* [Your assignment] Transcribe exactly the line that contains "Where should I click to: Click the Spyware" and each line that comes after it in the material, the last line included, and nothing more.

* [Extracted information]
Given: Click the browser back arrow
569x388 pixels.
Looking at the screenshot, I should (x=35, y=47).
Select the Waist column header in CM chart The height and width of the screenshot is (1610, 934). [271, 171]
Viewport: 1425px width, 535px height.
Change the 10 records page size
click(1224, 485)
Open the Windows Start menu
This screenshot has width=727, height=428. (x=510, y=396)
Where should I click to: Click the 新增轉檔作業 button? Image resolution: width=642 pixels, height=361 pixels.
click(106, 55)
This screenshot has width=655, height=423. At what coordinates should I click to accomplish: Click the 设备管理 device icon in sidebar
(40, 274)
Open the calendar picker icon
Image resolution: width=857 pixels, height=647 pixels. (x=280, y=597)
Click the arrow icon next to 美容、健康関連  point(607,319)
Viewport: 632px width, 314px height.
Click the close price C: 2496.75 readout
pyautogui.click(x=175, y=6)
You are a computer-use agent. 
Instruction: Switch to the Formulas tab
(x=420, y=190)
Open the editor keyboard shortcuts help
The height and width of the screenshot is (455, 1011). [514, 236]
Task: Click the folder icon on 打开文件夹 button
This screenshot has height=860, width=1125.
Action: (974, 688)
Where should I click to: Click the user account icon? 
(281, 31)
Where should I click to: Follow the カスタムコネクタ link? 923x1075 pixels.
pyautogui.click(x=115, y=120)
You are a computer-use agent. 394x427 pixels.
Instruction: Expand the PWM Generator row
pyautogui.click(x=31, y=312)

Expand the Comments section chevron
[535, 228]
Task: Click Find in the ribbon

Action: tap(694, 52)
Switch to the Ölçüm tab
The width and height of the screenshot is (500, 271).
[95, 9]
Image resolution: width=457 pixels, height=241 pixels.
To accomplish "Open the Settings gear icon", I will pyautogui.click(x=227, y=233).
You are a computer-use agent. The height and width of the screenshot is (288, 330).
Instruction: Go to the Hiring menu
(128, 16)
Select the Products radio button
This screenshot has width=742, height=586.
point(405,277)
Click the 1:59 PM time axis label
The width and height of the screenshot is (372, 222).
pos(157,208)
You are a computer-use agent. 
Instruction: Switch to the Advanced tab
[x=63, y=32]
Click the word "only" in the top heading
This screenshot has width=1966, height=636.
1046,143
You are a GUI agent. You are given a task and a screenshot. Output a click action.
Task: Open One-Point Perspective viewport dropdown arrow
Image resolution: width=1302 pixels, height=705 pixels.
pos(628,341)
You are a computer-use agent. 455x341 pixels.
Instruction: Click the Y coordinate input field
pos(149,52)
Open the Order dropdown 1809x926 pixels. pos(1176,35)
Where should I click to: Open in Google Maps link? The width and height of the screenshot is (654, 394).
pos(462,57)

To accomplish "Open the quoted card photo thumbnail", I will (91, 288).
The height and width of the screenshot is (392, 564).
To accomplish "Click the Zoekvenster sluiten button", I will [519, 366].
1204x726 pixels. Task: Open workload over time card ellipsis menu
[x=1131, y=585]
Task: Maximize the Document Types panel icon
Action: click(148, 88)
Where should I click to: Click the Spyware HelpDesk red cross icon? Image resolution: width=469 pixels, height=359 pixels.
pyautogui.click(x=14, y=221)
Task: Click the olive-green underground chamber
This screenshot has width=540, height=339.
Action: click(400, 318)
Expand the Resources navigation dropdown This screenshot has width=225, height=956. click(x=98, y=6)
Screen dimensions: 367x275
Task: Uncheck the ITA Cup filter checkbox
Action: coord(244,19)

* [Answer for this exercise]
Where should I click to: Click the Spyware HelpDesk red cross icon? Image resolution: width=469 pixels, height=359 pixels.
pyautogui.click(x=14, y=221)
Task: Click the olive-green underground chamber
This screenshot has width=540, height=339.
Action: click(400, 318)
Expand the Resources navigation dropdown This screenshot has width=225, height=956. click(x=98, y=6)
Screen dimensions: 367x275
Task: Uncheck the ITA Cup filter checkbox
Action: coord(244,19)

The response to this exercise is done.